The freshwater boundary now addresses both green water (held in soil and plants in farms, forests etc.) and blue water (rivers, lakes etc) – both boundaries are transgressed. As another first, a control variable for the biosphere integrity was introduced – revealing evidence for another crossed boundary which in fact has been crossed since the late 19th century, when global agriculture and forestry saw major expansions. Planetary resilience goes well beyond climate change, the researchers underline.

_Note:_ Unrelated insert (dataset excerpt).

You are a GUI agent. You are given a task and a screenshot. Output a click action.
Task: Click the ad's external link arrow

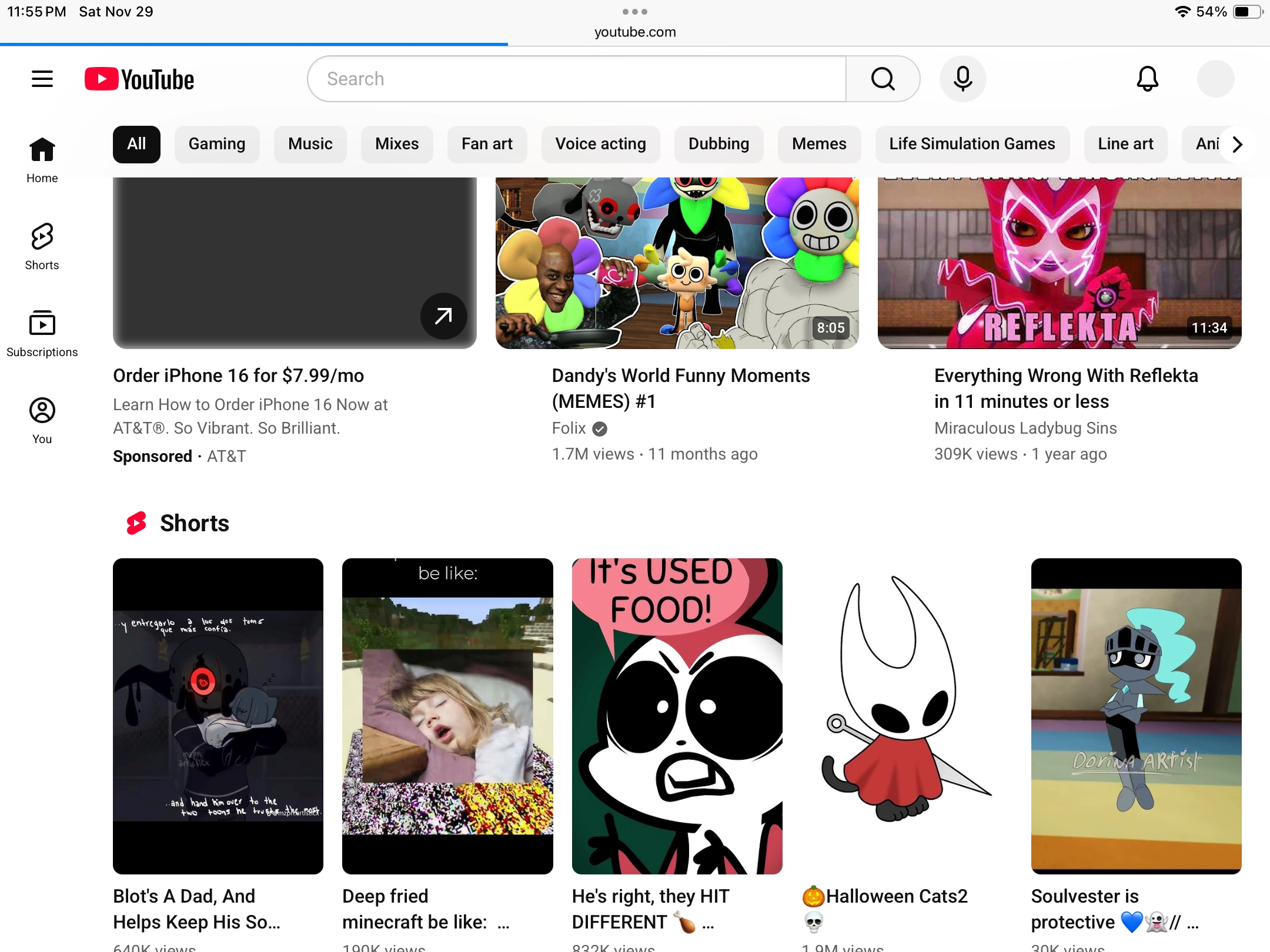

“Next to climate change, integrity of the biosphere is the second pillar of stability for our planet. And as with climate, we are currently destabilising this pillar by taking out too much biomass, destroying too much habitat, deforesting too much land etc. Our research shows that mitigating global warming and saving a functional biosphere for the future should go hand in hand,” co-author Wolfgang Lucht, head of PIK’s department of Earth System Analysis, stresses.
Guidance to address the Earth System as a whole
Deploying intricate computer models and simulations at PIK has played a major part in the study. The Potsdam Earth System Model (POEM) for instance, was used to study interactions between climate and biosphere. Simulations were computed forward with POEM and its biosphere model LPJmL for several hundred years to include not just processes that react relatively quickly to change, but also the much slower Earth system processes that ultimately determine the outcome of environmental change caused today.
“Science and the world at large are really concerned about the rising signs of dwindling planetary resilience, manifested by the transgression of planetary boundaries, which brings us closer to tipping points, and closes the window to have any chance of holding the 1.5°C planetary climate boundary,” says PIK Director, Johan Rockström.
“At the same time, it is a true breakthrough that we now have a scientifically quantified safe space for humanity on Earth, providing a guide for action and the first full picture of our planet’s capacity to buffer stress. Having this knowledge at hand marks an important step for more systematic efforts to protect, recover and rebuild planetary resilience,” he concludes.